Chronique ouvrière

Rupture conventionnelle et accident du travail : Ils ont franchi le Rubicon

samedi 4 octobre 2014 par Alain HINOT
Cass. Soc. le 30 septembre 2014.pdf

Dans un arrêt de rejet du 30 septembre 2014 (n° 13-16297 PB), la Cour de cassation admet la possibilité d’une rupture conventionnelle au cours de la période de suspension du contrat consécutive à un accident du travail ou une maladie professionnelle, sous réserve de l’absence de fraude ou de vice du consentement, et ce même en l’absence de visite médicale de reprise.

Une salariée est victime d’un accident du travail en février 2009 suivi d’une dizaine de jours d’arrêt de travail. Elle reprends son poste sans passer de visite médicale de reprise et travaille pendant plusieurs mois, puis elle signe une rupture conventionnelle le 7 juillet 2009.

Par la suite, la salariée saisie le Conseil de prud’homme pour voir annuler la rupture conventionnelle, en faisant valoir que selon l’art. L 1226-9 CT, la rupture du contrat de travail d’un salarié pendant la période de suspension de celui-ci consécutive à un accident du travail ou une maladie professionnelle ne peut être prononcé que pour une faute grave de l’intéressé ou de son impossibilité de maintenir le contrat pour un motif étranger à l’accident ou à la maladie.

La Cour de cassation balaye laconiquement le moyen et considère que, sauf fraude ou de vice du consentement, non invoqués en l’espèce, une rupture conventionnelle peut être valablement conclue au cours de la période de protection consécutive à un accident du travail ou une maladie professionnelle.

Il est à craindre que nos magistrats du quai de l’Horloge ne s’arrêtent pas en si bon chemin et fassent aussi voler en éclats la protection de la femme enceinte. Permettront-ils aussi aux employeurs de contourner l’obligation de reclassement des salariés inaptes par ce même moyen ?

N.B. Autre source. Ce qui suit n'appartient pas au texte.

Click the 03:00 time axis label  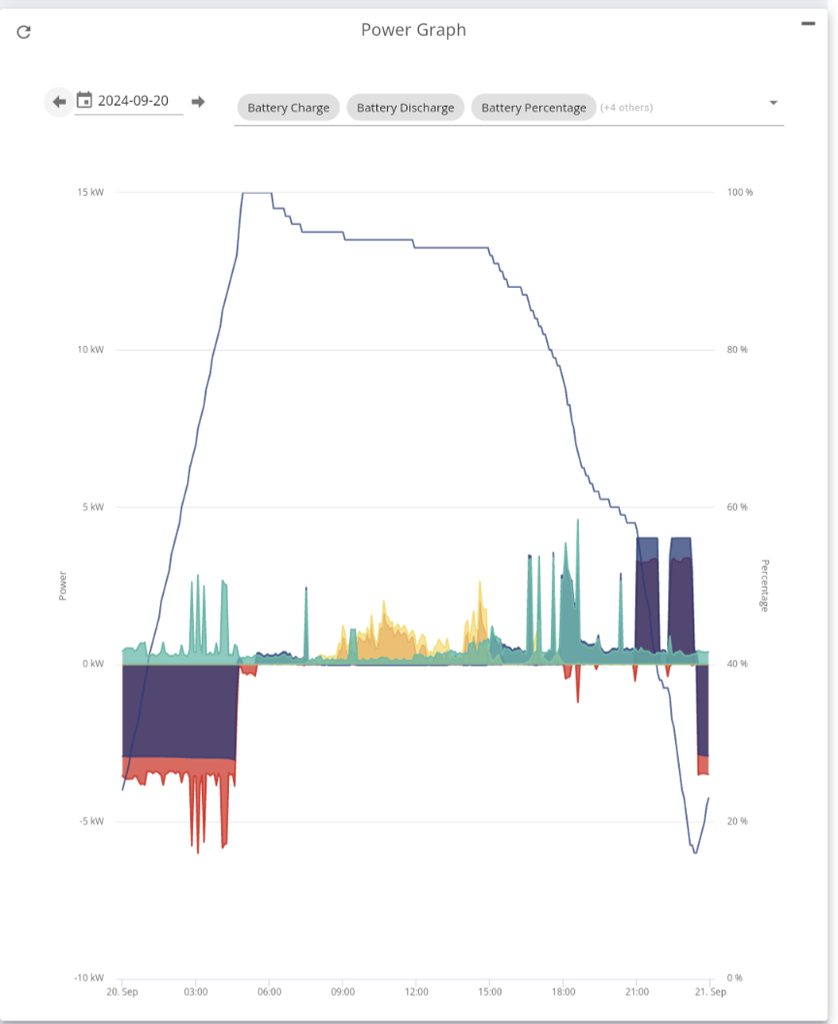pyautogui.click(x=196, y=992)
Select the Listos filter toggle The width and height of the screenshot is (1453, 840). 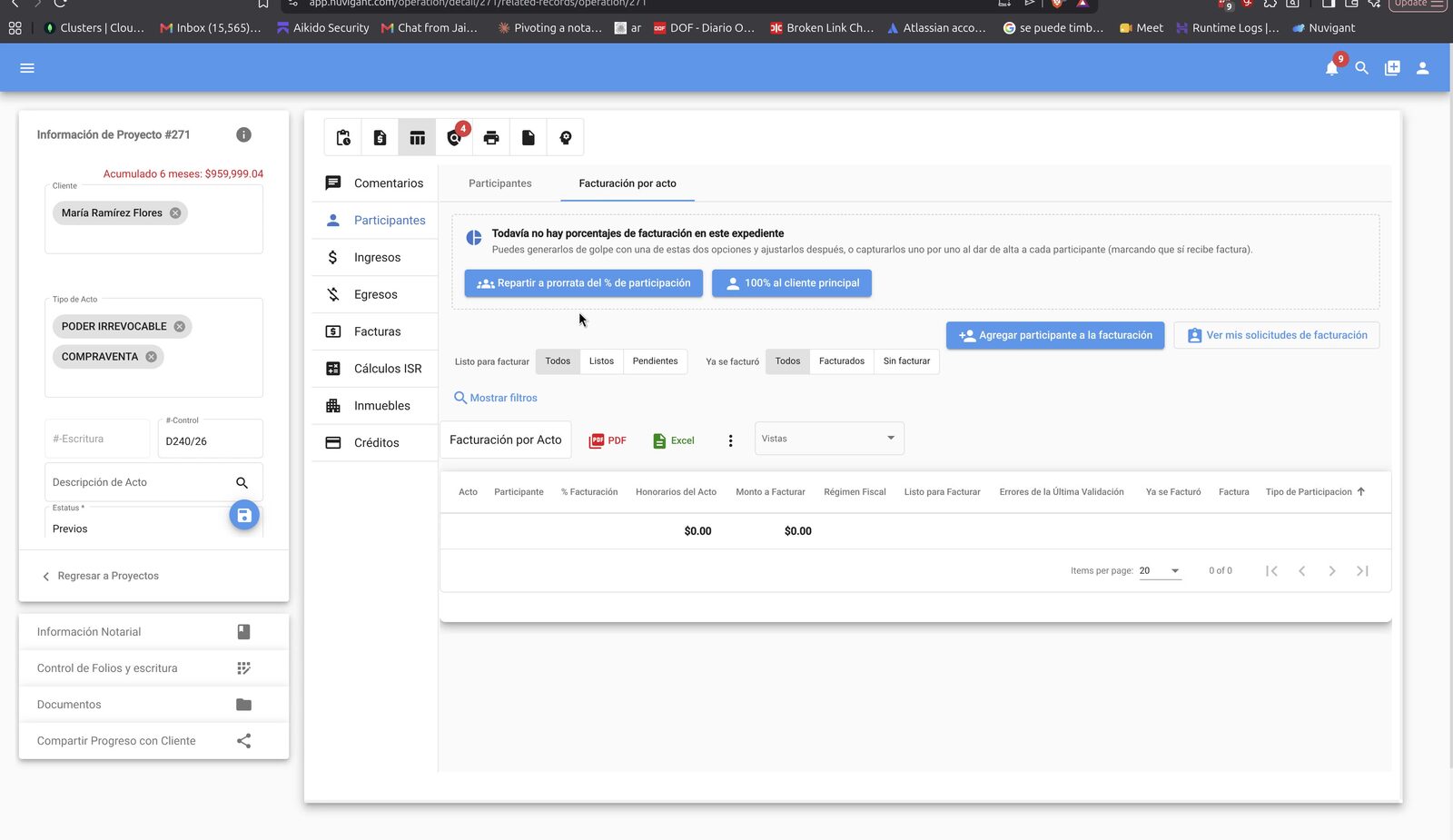point(601,361)
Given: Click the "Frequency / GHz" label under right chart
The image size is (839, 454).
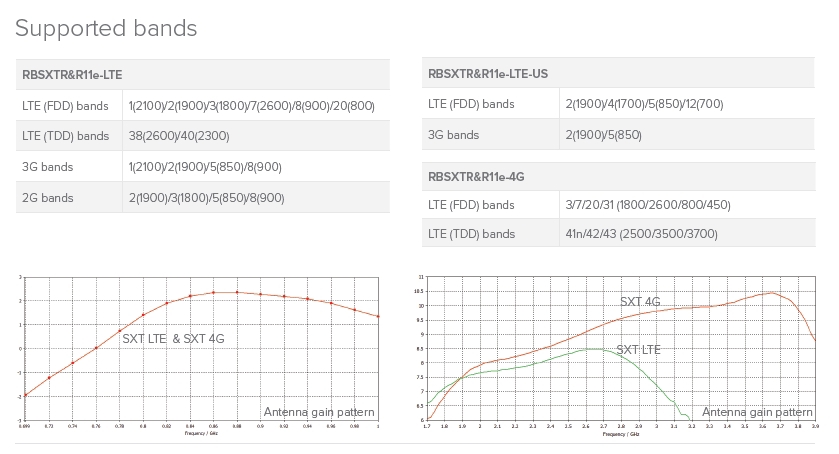Looking at the screenshot, I should tap(621, 434).

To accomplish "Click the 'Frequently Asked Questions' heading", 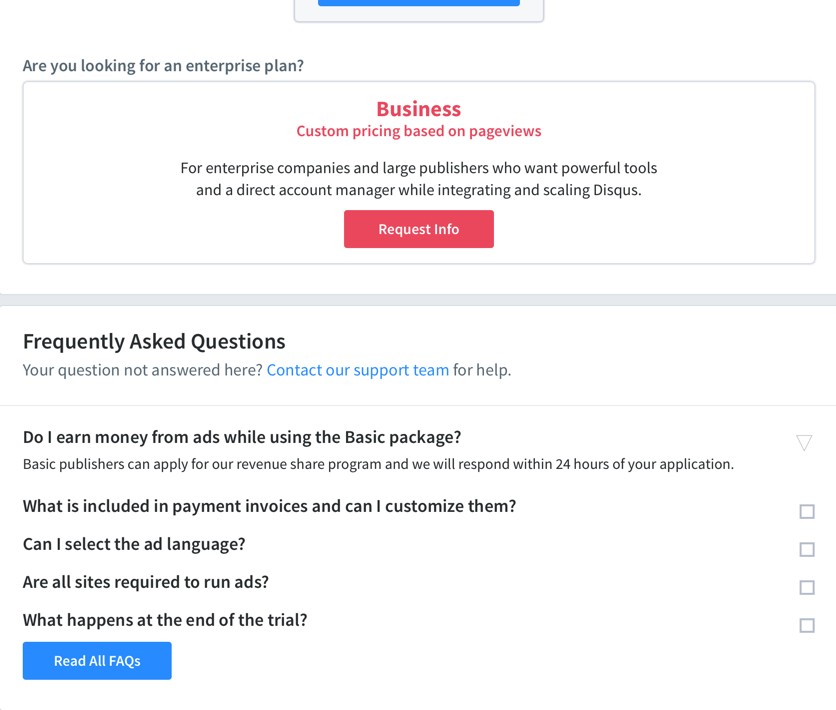I will pyautogui.click(x=154, y=341).
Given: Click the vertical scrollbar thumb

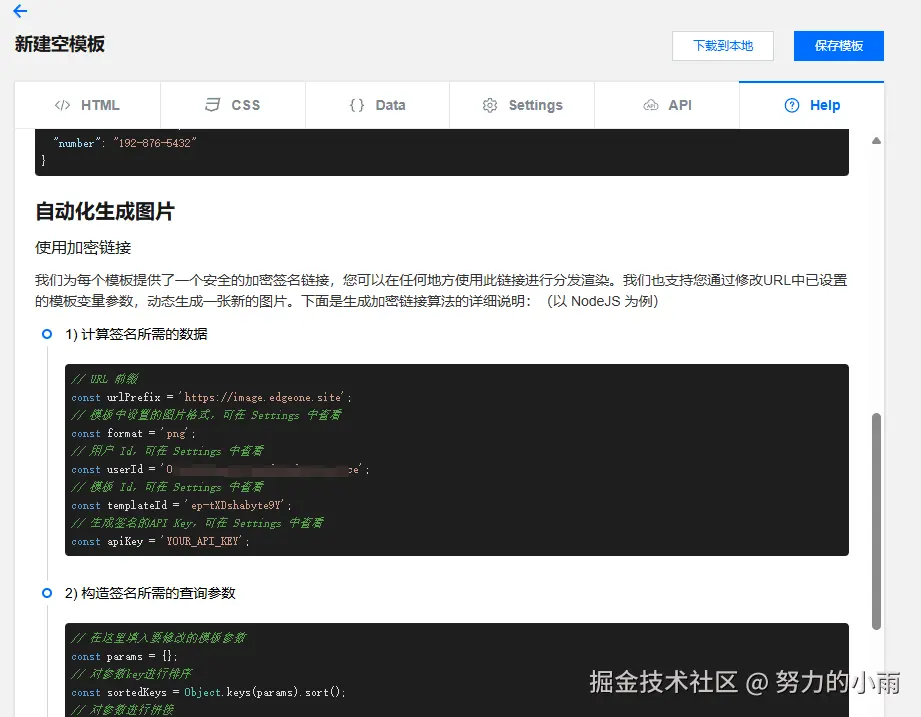Looking at the screenshot, I should tap(876, 520).
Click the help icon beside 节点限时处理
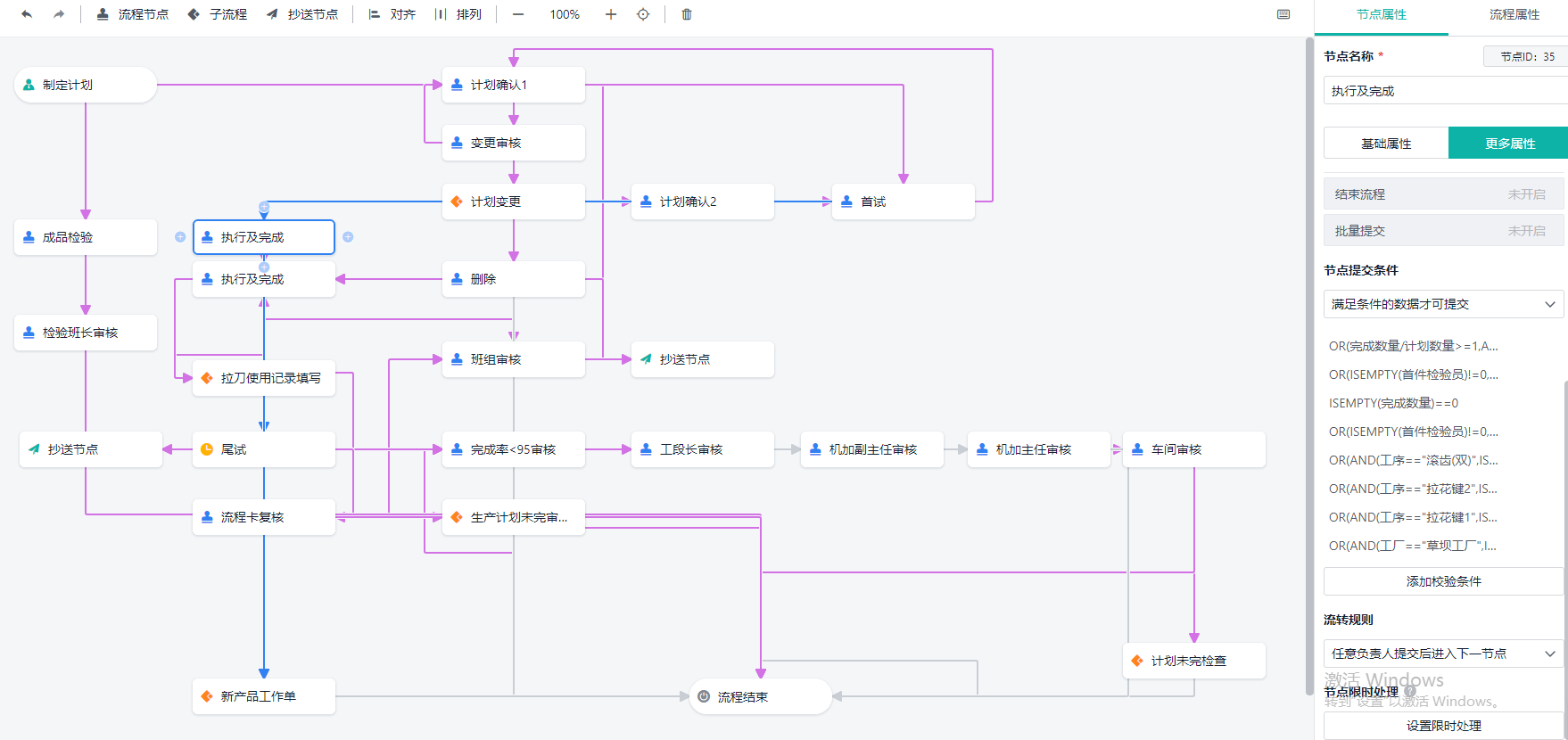This screenshot has height=740, width=1568. (x=1410, y=691)
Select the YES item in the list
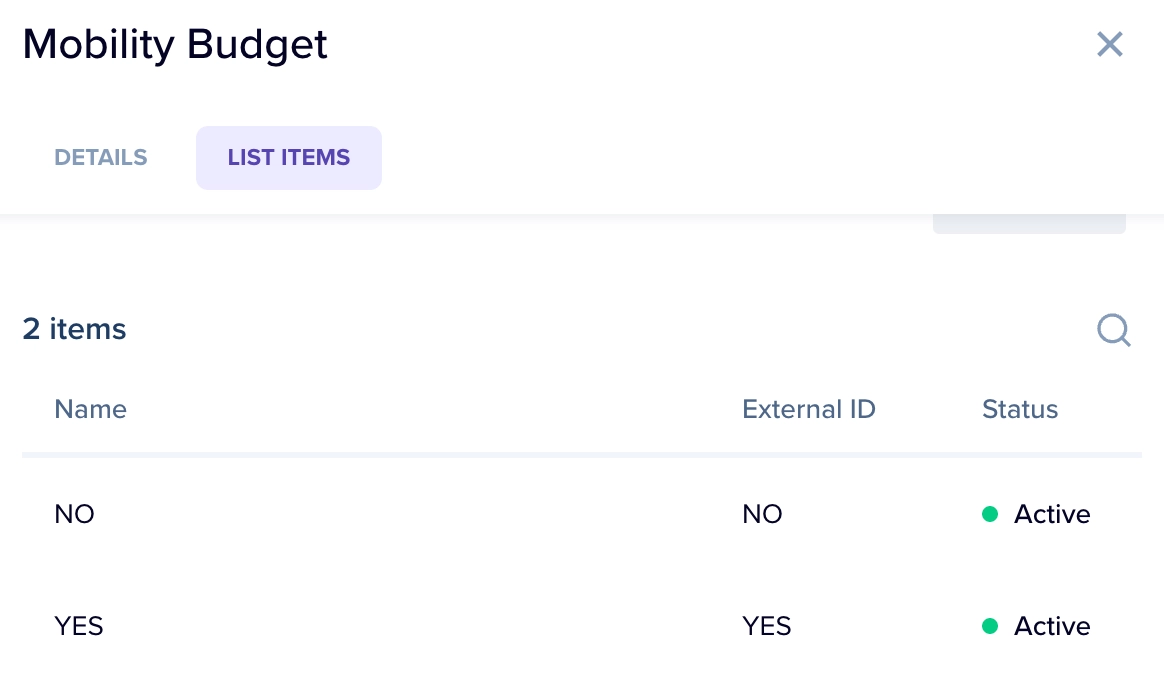The width and height of the screenshot is (1164, 698). 78,626
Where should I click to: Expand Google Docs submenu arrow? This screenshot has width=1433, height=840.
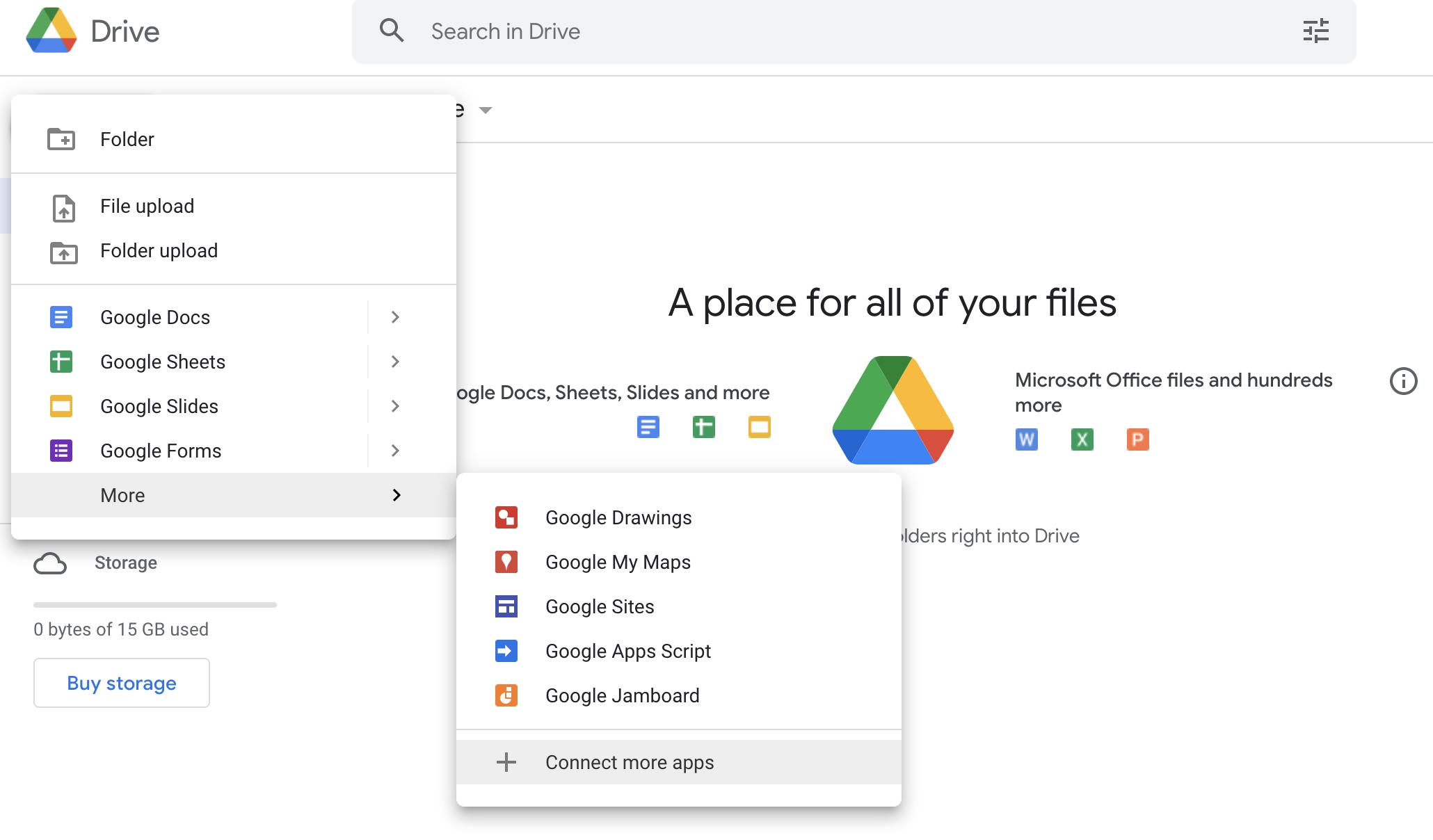coord(395,317)
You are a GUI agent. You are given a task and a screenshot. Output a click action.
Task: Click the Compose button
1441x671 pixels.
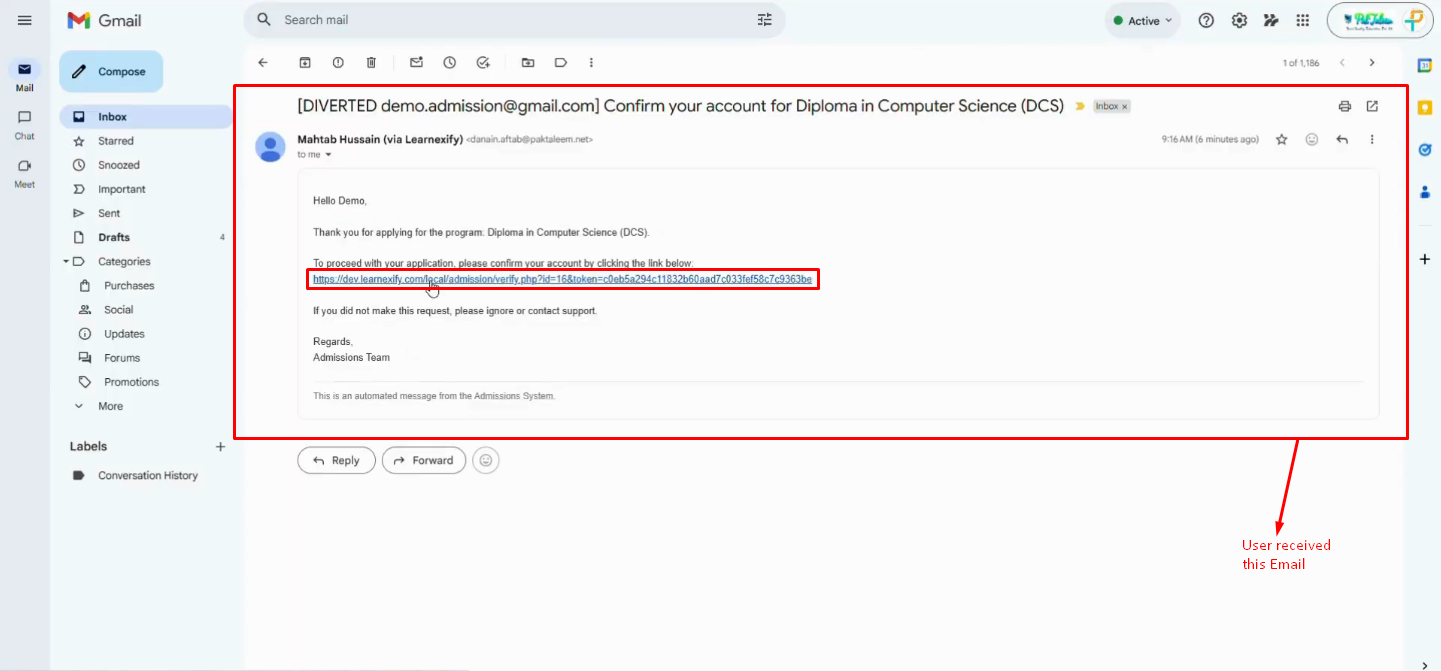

Une réaction des juges du fond et/ou du pouvoir politique est nécessaire, car ce qu’il conviendrait de mettre à néant c’est la rupture conventionnelle elle-même dont l’ADN contient un vice originel (voir notre brève du 28 février 2014).

Notons que ce mode de rupture des contrats de travail est aujourd’hui celui le plus usité (loin devant les licenciements économiques) et que depuis sa création en 2008 il a orienté vers Pôle emploi un million de salarié.